Officials from the Marine Corps (USMC) and the Nuclear Regulatory Commission (NRC) credited laying the mobility groundwork and hosting remote work drills, respectively, for helping the agencies prepare workers for the telework transition during the COVID-19 pandemic.
“Naturally with Marine Corps, we tend to be pretty agile or responsive when it comes to new and unusual things and unexpected circumstances,” USMC Compliance Branch Deputy Chief Ray Letteer said at an August 13 ATARC event. “We tend to be very mobile, deployable, transporting ourselves to a lot of various destinations at a moment’s notice.”
At USMC, preparation for COVID-19 began early. Officials directed individuals to start working on virtual environments immediately to see how they could adapt for the telework environment, but USMC had also been working on mobile updates prior to the pandemic.
“Surprisingly, because of our planned network approaches and updates, we accidentally fell into success,” Letteer admitted. “If you were planning for expansion and you were planning for more of a distributed work environment, you’re probably in a better alignment for this than those that did not,” he added.

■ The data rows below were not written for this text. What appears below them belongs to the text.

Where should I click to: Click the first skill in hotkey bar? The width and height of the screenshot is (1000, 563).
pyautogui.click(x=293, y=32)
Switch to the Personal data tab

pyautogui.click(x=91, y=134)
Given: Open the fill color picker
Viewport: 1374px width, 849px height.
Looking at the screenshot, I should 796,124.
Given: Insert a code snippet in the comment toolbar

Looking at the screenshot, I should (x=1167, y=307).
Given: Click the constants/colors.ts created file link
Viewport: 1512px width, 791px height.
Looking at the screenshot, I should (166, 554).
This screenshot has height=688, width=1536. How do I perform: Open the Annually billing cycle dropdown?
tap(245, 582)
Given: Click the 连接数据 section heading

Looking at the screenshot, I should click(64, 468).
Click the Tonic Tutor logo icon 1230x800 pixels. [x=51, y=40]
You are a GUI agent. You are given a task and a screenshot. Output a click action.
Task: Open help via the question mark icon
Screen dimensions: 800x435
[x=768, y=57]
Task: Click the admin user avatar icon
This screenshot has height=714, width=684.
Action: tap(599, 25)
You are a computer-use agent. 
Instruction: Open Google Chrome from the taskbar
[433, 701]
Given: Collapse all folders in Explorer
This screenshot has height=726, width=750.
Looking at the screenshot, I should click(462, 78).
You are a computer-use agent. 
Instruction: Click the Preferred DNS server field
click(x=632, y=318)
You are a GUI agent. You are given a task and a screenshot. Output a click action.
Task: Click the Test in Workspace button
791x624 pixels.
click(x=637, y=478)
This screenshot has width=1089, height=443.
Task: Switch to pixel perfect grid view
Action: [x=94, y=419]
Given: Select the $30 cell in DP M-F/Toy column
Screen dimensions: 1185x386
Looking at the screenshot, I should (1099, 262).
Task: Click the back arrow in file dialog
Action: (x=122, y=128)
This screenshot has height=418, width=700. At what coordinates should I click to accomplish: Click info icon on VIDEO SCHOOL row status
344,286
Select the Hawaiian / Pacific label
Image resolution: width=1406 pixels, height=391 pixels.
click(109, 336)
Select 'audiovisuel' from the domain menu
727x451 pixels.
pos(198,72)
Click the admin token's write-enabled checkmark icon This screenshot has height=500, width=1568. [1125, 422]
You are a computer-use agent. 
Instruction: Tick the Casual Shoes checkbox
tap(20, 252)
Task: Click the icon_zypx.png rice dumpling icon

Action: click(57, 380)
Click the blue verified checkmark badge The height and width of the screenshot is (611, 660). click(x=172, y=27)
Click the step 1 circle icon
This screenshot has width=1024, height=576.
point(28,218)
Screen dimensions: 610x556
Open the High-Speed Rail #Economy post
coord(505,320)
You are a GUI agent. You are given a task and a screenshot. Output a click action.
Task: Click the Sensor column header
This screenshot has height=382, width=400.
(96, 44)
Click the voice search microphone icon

Past mobility efforts at USMC, Letteer continued, yielded great success for the agency. According to Letteer, USMC “never had any VPN [virtual private network] issues.” The mobile work infrastructure is built in such a way, he explained, that its been robust enough to respond to the needs of the workforce.
At NRC, CISO Jonathan Feibus said that employees were also largely ready for the maximum telework transition when it hit. Nearly all employees already had laptops to enable telework and the agency held remote work drills as soon as COVID-19 made headlines in the U.S. earlier this year.
“We knew we were going to be coming up to this mandatory telework time,” he said. “We weren’t sure how long it was going to last. So, we thought this would be a great time to do a couple of tests.”
Feibus described how the agency set up its cafeteria to walk employees through how to sign on remotely and check in with each employee to ensure that they had all the equipment they needed to work from home.
Then, NRC conducted drills where employees were asked to work remotely before the orders became official so that Feibus and his team could make network adjustments to accommodate everyone.
“We quickly made an audible and called our carrier and asked to increase our bandwidth, so by the time everyone did make it home on March 16, we had bandwidth reallocation well underway,” Feibus said.